__What to produce__. Select, from the data, each line where "paragraph" occurs.

__Items from a data source__.
■ ■ ■ ■

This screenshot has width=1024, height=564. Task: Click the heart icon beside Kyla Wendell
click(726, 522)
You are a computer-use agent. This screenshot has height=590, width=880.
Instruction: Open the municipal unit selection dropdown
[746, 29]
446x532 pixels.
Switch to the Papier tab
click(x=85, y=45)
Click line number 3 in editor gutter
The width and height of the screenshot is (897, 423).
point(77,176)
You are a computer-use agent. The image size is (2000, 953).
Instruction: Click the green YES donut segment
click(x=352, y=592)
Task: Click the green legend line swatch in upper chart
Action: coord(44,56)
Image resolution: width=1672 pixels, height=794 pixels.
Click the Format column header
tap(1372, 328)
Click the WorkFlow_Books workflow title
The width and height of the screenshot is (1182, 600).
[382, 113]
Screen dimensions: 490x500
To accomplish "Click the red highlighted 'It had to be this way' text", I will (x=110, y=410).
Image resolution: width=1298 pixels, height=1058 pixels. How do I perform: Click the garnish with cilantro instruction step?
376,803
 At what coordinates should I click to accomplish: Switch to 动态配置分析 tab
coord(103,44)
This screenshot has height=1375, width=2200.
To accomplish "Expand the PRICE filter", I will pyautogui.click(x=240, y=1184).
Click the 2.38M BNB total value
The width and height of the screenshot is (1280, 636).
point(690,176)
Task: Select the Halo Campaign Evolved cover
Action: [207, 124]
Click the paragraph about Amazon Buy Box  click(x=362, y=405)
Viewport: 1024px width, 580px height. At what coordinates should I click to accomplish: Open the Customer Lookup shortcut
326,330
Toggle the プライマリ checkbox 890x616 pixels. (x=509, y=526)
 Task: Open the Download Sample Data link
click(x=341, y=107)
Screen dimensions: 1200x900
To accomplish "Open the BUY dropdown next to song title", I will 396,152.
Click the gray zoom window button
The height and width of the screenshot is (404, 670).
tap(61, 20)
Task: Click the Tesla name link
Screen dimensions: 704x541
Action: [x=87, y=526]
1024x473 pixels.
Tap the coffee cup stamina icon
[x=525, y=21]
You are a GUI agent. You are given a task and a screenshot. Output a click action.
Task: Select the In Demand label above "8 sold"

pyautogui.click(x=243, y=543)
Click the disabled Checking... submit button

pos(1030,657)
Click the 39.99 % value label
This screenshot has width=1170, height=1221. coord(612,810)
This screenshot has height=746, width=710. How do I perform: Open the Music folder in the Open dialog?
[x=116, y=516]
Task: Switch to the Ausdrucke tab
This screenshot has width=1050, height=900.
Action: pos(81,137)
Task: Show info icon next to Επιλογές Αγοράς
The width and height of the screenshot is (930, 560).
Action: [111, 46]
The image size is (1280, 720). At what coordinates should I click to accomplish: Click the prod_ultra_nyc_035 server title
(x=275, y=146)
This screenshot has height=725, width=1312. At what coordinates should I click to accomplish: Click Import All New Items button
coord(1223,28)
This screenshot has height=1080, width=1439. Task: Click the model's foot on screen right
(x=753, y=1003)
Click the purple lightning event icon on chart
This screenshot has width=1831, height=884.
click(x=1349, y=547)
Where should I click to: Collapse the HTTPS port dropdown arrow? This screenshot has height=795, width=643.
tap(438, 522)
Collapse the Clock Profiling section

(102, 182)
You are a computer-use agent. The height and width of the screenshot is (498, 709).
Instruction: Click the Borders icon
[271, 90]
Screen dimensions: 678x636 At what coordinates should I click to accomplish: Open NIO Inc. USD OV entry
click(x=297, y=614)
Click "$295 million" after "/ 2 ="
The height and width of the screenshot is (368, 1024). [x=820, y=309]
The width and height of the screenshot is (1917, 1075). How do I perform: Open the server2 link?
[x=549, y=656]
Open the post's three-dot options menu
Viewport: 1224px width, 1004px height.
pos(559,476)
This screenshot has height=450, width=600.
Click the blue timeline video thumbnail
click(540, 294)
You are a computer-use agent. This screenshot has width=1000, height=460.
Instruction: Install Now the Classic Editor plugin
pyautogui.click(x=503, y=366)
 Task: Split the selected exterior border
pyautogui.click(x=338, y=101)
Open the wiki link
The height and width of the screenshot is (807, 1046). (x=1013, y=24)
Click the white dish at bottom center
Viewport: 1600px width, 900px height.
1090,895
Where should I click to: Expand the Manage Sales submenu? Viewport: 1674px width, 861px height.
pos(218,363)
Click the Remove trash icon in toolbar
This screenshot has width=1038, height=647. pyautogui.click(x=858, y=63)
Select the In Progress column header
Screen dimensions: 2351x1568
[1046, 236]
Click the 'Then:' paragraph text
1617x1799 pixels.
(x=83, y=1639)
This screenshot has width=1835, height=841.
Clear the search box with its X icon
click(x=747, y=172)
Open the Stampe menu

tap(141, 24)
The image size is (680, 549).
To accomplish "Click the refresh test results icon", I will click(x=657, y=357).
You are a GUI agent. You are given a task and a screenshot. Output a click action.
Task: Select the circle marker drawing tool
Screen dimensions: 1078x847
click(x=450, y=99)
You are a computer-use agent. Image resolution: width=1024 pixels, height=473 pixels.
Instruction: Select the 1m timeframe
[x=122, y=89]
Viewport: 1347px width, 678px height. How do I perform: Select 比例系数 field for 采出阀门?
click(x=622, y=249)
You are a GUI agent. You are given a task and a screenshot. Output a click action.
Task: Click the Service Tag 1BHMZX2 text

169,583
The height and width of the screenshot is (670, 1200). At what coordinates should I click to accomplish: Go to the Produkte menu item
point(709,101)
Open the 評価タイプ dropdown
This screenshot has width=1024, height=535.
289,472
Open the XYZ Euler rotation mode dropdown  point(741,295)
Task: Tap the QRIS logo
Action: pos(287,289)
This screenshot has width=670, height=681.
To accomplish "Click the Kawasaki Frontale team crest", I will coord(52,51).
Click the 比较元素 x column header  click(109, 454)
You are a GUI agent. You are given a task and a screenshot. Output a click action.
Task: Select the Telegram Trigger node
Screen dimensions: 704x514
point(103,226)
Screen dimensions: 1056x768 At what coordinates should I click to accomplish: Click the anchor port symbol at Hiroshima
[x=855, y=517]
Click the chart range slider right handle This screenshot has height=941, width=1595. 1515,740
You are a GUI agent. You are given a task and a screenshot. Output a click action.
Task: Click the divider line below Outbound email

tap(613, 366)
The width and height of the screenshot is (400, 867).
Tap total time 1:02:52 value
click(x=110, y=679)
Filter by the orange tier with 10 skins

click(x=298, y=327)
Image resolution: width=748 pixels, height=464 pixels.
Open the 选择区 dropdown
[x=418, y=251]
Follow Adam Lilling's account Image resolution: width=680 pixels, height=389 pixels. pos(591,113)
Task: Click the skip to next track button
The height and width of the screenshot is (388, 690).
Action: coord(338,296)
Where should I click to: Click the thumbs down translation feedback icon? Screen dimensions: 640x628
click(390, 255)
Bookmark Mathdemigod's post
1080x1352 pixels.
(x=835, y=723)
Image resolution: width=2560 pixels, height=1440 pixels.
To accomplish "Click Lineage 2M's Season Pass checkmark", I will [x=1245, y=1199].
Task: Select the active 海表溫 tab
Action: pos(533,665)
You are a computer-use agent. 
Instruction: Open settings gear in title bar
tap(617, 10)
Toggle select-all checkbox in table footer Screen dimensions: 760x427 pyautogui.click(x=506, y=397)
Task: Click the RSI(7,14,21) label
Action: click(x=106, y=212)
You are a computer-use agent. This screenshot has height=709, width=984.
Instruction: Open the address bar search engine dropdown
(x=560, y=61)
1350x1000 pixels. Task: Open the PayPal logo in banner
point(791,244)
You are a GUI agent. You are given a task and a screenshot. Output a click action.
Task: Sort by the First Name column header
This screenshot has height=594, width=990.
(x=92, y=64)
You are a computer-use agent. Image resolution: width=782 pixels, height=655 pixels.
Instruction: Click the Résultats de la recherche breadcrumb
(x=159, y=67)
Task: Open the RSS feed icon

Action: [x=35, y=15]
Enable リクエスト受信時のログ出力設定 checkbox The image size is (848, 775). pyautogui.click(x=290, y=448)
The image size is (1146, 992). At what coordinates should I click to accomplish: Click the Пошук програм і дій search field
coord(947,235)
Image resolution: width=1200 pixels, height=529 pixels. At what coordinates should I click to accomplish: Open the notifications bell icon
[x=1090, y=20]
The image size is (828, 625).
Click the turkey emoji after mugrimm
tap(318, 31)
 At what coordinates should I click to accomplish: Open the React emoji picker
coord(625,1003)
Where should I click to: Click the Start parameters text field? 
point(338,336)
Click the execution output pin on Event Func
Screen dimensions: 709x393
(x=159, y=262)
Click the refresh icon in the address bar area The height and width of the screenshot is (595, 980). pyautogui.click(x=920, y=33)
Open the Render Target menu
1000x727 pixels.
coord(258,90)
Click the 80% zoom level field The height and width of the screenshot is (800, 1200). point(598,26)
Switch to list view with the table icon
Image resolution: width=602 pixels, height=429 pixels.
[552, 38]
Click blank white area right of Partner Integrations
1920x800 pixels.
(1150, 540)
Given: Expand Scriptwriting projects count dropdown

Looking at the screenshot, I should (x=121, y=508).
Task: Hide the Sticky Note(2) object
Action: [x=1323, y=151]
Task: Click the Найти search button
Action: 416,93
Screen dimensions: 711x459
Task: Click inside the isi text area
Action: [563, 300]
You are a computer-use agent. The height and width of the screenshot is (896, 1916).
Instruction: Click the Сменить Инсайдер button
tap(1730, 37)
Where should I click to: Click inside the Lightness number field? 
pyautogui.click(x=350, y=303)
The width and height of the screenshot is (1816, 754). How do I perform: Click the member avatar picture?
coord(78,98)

■ ■ ■ ■

__Response__.
Click the paragraph about Amazon Buy Box  click(x=362, y=405)
Click the 'Then:' paragraph text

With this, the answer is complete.